If you feel that medical information we maintain about you is incorrect or incomplete you may request an amendment of your medical information in Victoria Radiology Associate’s designated record set. Any such request must be made in writing to the person listed below. You must provide a reason that supports your request. We will respond within 60 days of your request. We may refuse to allow an amendment if the information:

  1. was not created by this practice or the physicians here in this practice, unless the person or entity that created the information is no longer available to make the amendment;
  2. is not part of our Designated Record Set;
  3. not part of the information which you would be permitted to inspect and copy; or
  4. if the information is accurate and complete.

Even if we refuse to allow an amendment you are permitted to include a patient statement about the information at issue in your medical record. If we refuse to allow an amendment we will inform you in writing. If we approve the amendment, we will inform you in writing, allow the amendment to be made and make a reasonable effort to let others know the amended information.

Breach Notification

It is your right to be notified when a breach of your unsecured PHI has occured. We will notify individuals that are affected by the breach.

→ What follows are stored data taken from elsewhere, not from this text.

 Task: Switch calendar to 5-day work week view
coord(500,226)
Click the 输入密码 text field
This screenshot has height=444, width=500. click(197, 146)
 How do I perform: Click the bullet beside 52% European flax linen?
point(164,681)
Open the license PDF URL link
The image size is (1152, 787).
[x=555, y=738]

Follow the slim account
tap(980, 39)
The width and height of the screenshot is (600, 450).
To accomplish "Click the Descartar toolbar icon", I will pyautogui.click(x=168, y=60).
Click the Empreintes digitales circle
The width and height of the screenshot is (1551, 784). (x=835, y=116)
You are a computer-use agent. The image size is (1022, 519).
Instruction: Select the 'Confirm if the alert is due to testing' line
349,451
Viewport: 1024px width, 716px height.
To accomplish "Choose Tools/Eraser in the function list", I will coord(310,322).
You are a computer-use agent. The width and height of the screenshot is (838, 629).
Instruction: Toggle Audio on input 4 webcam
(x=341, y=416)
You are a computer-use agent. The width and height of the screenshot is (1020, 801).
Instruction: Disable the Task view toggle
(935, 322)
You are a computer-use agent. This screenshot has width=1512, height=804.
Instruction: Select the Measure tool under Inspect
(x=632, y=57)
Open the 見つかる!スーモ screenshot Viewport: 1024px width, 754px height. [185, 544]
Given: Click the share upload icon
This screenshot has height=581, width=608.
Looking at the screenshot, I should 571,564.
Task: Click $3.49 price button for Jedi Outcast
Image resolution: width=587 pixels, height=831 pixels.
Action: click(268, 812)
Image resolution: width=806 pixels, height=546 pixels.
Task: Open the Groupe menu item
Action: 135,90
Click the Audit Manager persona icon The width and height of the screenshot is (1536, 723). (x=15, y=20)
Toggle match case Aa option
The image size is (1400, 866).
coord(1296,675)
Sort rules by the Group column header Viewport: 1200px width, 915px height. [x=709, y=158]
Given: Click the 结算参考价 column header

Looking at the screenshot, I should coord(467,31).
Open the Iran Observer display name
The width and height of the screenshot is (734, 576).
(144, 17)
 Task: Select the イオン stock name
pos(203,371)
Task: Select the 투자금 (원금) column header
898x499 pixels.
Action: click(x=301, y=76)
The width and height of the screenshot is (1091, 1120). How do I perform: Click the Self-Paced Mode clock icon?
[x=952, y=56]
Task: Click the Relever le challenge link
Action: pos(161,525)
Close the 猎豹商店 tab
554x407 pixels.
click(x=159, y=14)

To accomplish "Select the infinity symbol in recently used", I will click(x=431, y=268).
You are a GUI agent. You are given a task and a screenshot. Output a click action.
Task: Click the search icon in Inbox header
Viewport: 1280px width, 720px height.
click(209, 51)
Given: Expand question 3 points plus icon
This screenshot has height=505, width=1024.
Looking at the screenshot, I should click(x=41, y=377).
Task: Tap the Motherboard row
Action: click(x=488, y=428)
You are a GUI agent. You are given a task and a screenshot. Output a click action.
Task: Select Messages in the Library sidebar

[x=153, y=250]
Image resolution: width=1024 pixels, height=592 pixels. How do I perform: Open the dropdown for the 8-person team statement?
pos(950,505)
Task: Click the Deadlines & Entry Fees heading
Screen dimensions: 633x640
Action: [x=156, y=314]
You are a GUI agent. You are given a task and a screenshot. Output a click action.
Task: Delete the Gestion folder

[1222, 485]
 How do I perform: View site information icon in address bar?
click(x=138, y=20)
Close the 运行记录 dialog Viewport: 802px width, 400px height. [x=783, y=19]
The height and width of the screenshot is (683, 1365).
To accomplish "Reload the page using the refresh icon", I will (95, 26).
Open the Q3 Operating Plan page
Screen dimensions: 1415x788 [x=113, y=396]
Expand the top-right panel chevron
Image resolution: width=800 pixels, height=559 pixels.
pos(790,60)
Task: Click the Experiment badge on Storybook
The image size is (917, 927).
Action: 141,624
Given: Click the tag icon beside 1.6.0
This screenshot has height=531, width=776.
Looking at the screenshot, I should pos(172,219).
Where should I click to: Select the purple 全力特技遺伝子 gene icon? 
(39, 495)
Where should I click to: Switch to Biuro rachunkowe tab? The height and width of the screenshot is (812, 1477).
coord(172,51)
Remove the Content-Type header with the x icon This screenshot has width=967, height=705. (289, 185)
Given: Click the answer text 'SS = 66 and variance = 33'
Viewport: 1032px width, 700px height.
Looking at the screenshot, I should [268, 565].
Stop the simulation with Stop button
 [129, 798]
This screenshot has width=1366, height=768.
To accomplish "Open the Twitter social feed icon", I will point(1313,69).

Accounting of Certain Disclosures

The HIPAA privacy regulations permit you to request, and us to provide, an accounting of disclosures that are other than for treatment, payment, healthcare operations, or made via an authorization signed by you or your representative. Please submit any request for an accounting to the person listed below. Your first accounting of disclosures (within a 12 month period) will be free. For additional requests within that period we are permitted to charge for the cost of providing the list. We will notify you and you may choose to withdraw or modify your request before any costs are incurred.


If you are concerned that your privacy rights have been violated, you may contact our Privacy Officer at the address or telephone number listed below. You may also send a written complaint to the United States Department of Human Services. We will not retaliate against you for filing a complaint with the government or us. The contact information for the United States Department of Health and Human Services is:

U.S. Department of Health and Human Services

Office of Civil Rights OR Region VI, Office for Civil Rights
200 Independence Avenue, S.W. U.S. Department of Health and Human Services
Room 509F, HHH Building 1301 Young Street, Suite 1169
Washington, D.C. 20201 Dallas, Texas 75202

Your complaint must be filed within 180 days of when you knew or should have known that the violation occurred.

Our Promise to You

We are required by law and regulation to make every effort to protect the privacy of your medical information, to provide you with this notice of our privacy practices with respect to protected health information, and to abide by the terms of the notice of privacy practices in effect.

Questions and Contact Person for Requests

If you have any questions or want to make a request pursuant to the rights described above or to file a complaint, please contact our Privacy Officer at:

Victoria Radiology Associates
Box 3610
Victoria, Texas 77903
(361) 578-0317, fax (361) 578-8142

This notice is effective on the following date: March 22, 2011.

Changes to This Notice

We may change our policies and this notice at any time and have those revised policies apply to all the protected health information we maintain. If or when we made a material change to our notice, we will post the new notice in the office where it can be seen. You may request that a copy be provided to you by contacting our Privacy Officer at the address or telephone number above.